When a case finally lands in court, procedures can drag on for years. As a result, recovery rates tend to hover in single digits. "Even creditors with good claims get less than 10% recovery," says Vári.
Hungarian law also contains some fairly draconian provisions. If a company doesn't pay an invoice within 15 days of the due date and the bill isn't disputed, creditors can demand payment through the court and put a company into liquidation. The court doesn't investigate assets or balance sheets.

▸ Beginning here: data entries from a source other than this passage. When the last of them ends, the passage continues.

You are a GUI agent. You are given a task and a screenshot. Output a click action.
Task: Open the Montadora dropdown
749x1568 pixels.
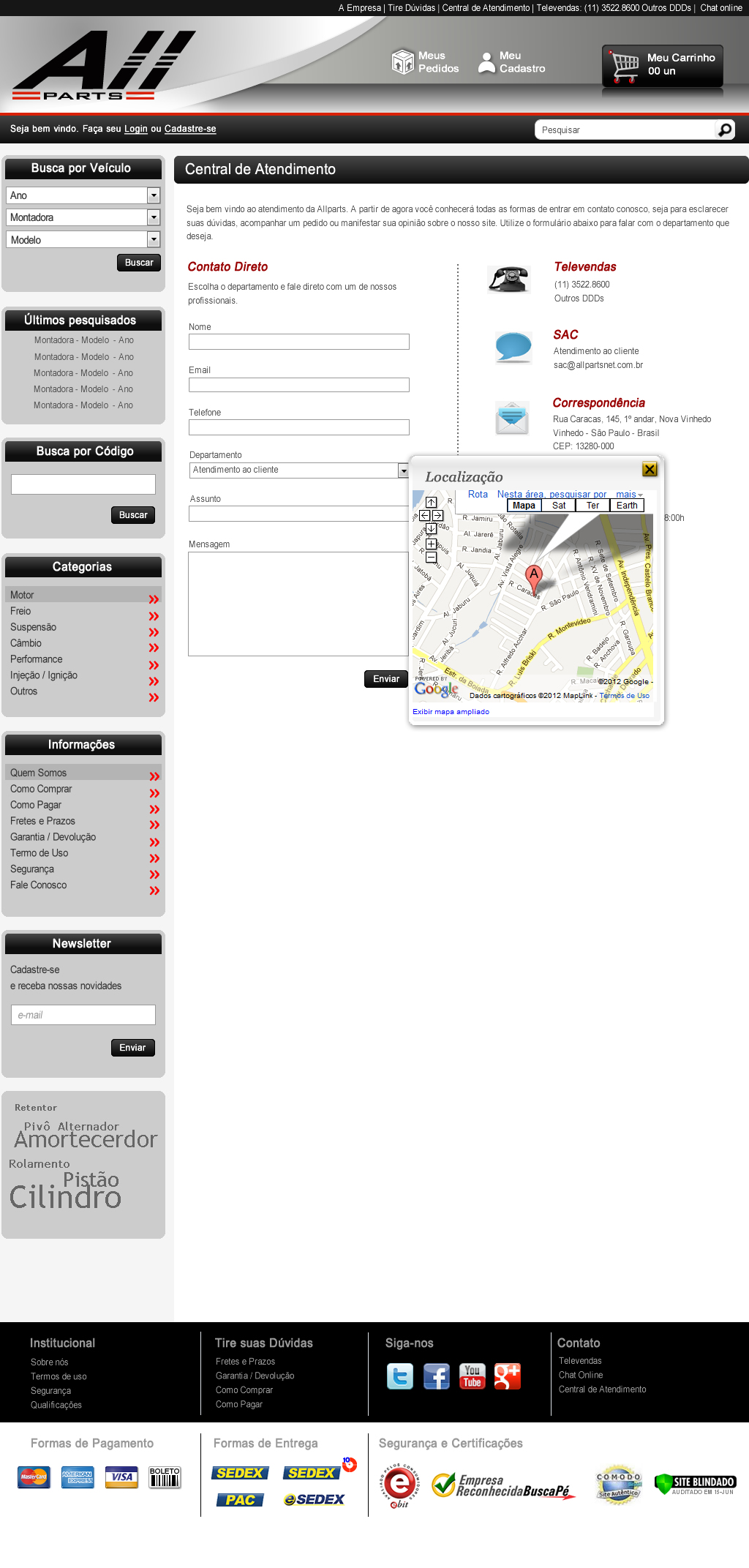[154, 217]
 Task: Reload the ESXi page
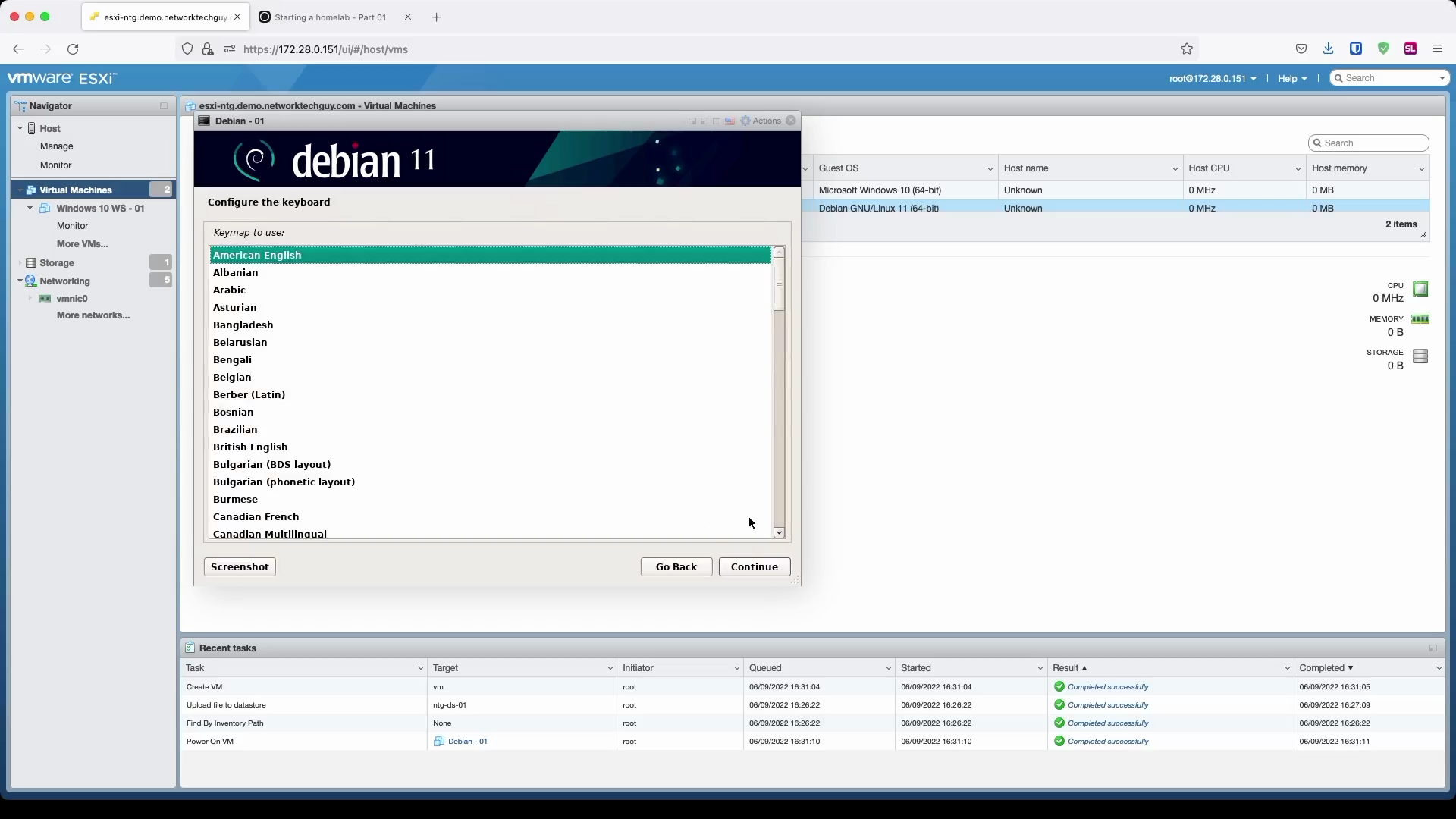(x=73, y=49)
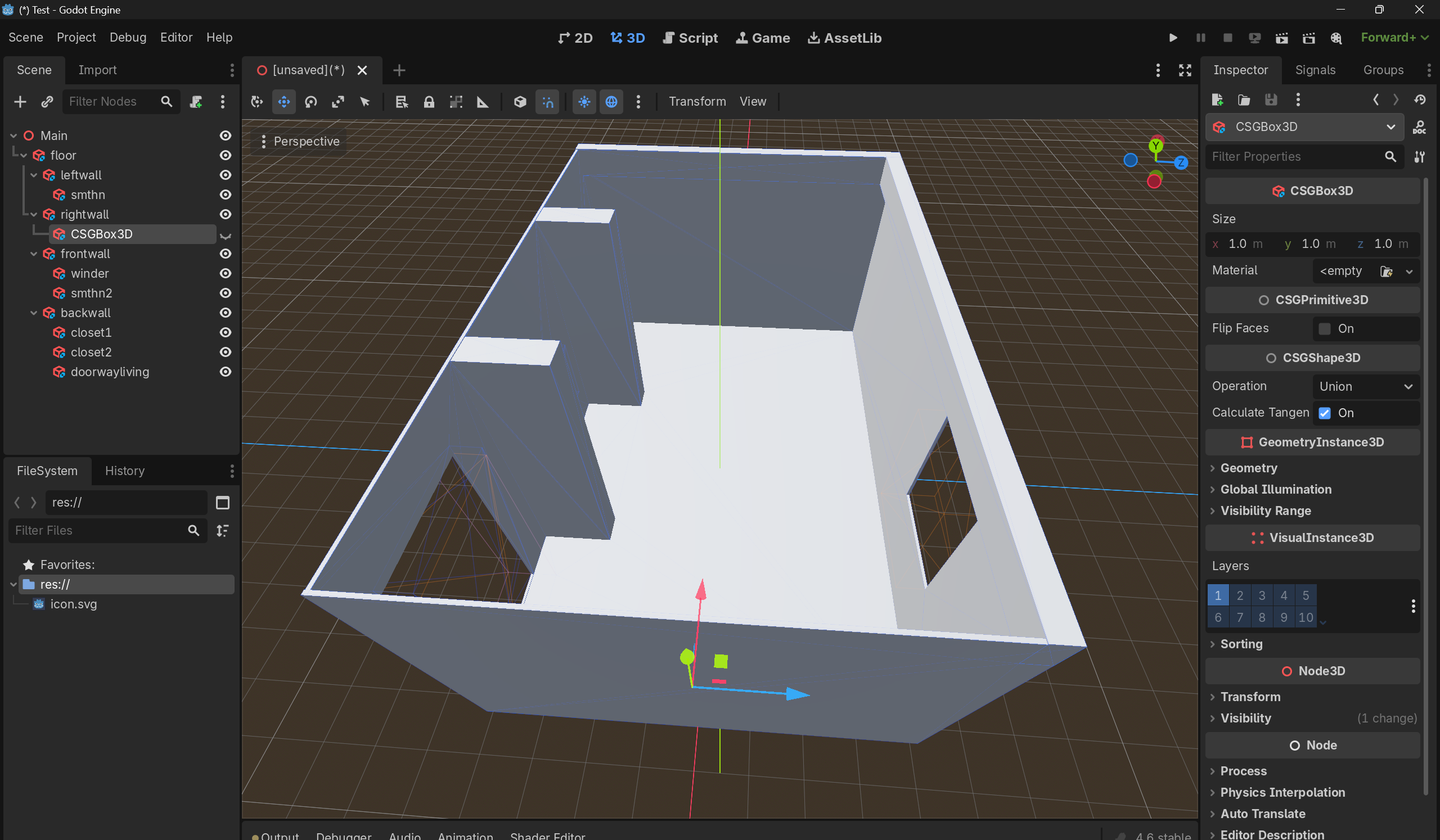This screenshot has height=840, width=1440.
Task: Uncheck the Calculate Tangents checkbox
Action: point(1325,413)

Last September, the government amended the insolvency code to make it easier to reorganize under court protection. Under the old statute, a debtor couldn't obtain a debt payment moratorium until creditors agreed. Under the amended law, either a debtor or creditor could seek court protection for the company. The debtor gets 90 days to fashion a reorganization plan. If a majority of creditors agree, that moratorium can be extended 180 days. If two-thirds of creditors agree, the extension can last a year.
The amendment is making a difference, says Zsolt Füsthy, who heads the Budapest-based Füsthy and Mányai Law Office. "More and more applications are being lodged with the court," he says. "Both debtors and creditors can see the advantages in this law."
While no large corporation has tested the new ruling, many small and medium-sized firms have. Füsthy cites Alfa Busz 2002 Jármgyártó Kft., which went bankrupt in March. After 89 days, the bus maker proposed a restructuring that included debt reduction -- the amount hasn't been made public -- and a repayment extension of at least two years. The judge rejected the settlement. The debtor appealed.
"I see a chance in which more and more companies that go bankrupt can survive," Füsthy says. "It doesn't mean a majority, but if in the past 1 to 5% could, now it might be 20%."
Even with the change in the insolvency code, companies and their creditors continue to favor out-of-court restructuring. "Until recently, businesses had to solve their insolvencies outside court," says Vári. "Creditors and debtor had to find common ground."
Since the crisis, the biggest and most high-profile case involved the chemicals company BorsodChem Zrt. Creditors approved the consensual plan in June after more than a year of negotiations.
London-based private equity firm Permira Advisers LLP and its junior partner, Vienna Capital Partners Unternehmensberatungs AG, or VCP Capital Partners, acquired the isocyanates and polyurethanes producer through a leveraged buyout in 2006. The deal restructures €1.4 billion in debt. Under the agreement, China's Wanhua Industrial Group Co. Ltd. converts mezzanine debt it acquired into a 38% stake in BorsodChem's holding company and provides €140 million in senior debt. Wanhua has an option to obtain the remaining shares in the company from Permira and VCP.
Papp, who worked on the restructuring and represented more than 50 senior lenders, believes it is a model for other workouts. Others, though, point out that BorsodChem, which is in a poor region of Hungary, is heavily freighted politically and that China may be motivated by more than economics.